▶ Job: Repeat the entries exactly, from the line with "time [432, 375]" through the end of the entries, with both ends included. Leave the pictures out of your answer.

★ ★ ★ ★ ★

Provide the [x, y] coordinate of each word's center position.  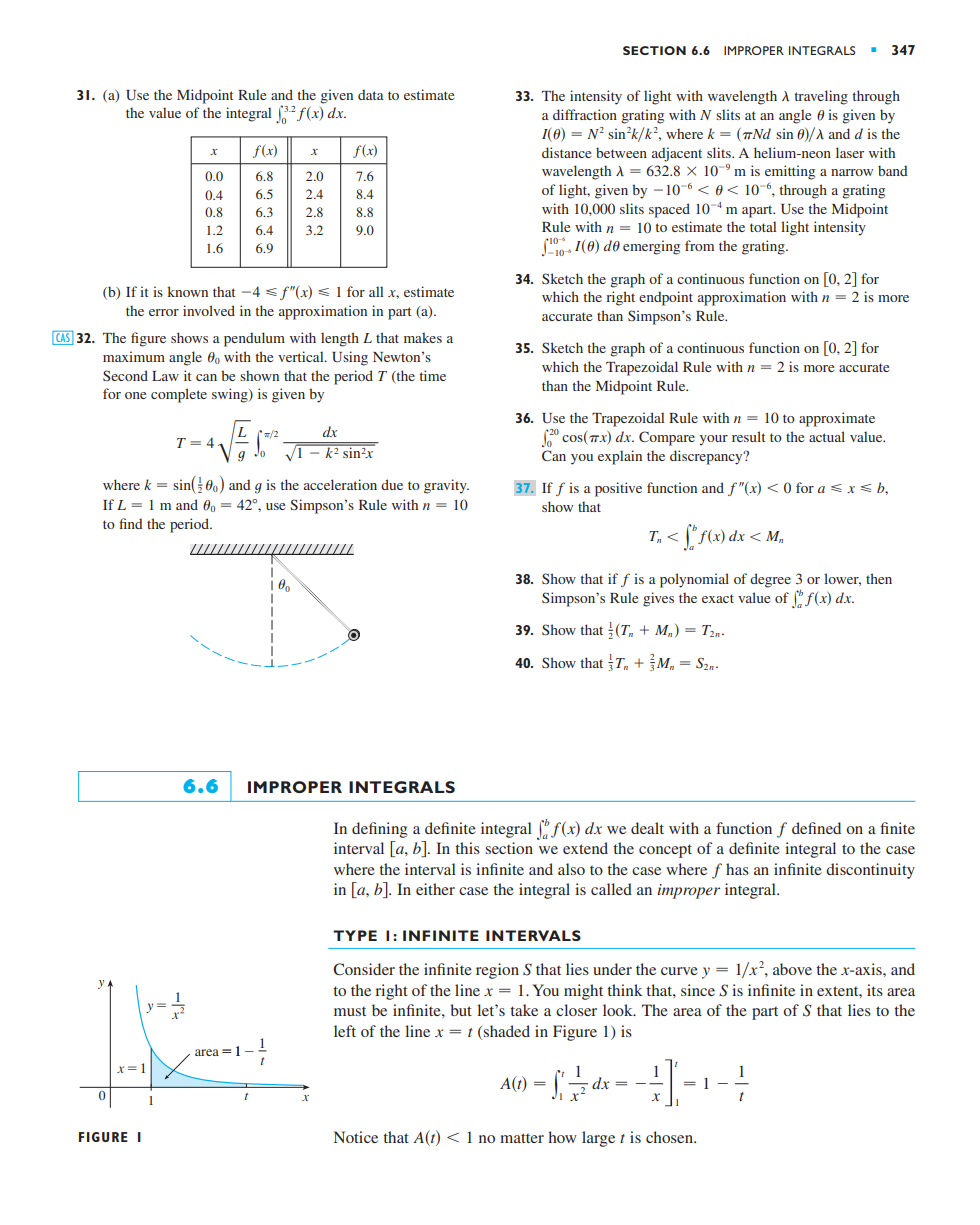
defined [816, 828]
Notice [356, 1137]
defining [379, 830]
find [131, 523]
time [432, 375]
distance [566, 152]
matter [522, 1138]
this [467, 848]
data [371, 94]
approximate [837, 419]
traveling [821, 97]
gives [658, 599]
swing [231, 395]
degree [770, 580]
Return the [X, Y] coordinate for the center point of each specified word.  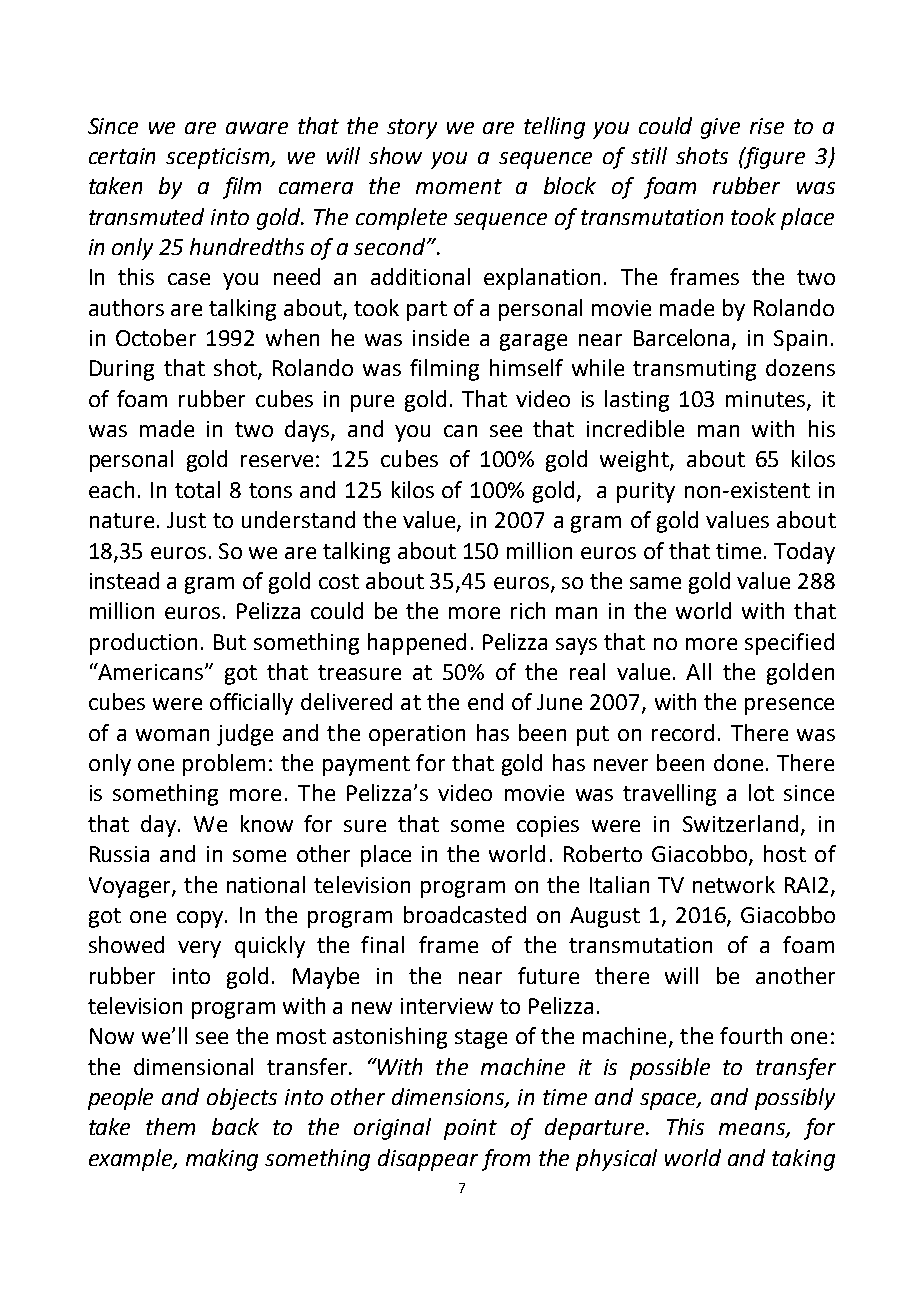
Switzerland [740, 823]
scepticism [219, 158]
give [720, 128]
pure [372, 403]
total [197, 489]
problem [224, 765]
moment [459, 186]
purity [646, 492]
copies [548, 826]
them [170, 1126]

★ ★ ★ ★ ★

▶ Expected answer:
time [432, 375]
distance [566, 152]
matter [522, 1138]
this [467, 848]
data [371, 94]
approximate [837, 419]
traveling [821, 97]
gives [658, 599]
swing [231, 395]
degree [770, 580]
Return the [X, Y] coordinate for the center point of each specified word.  
Switzerland [740, 823]
scepticism [219, 158]
give [720, 128]
pure [372, 403]
total [197, 489]
problem [224, 765]
moment [459, 186]
purity [646, 492]
copies [548, 826]
them [170, 1126]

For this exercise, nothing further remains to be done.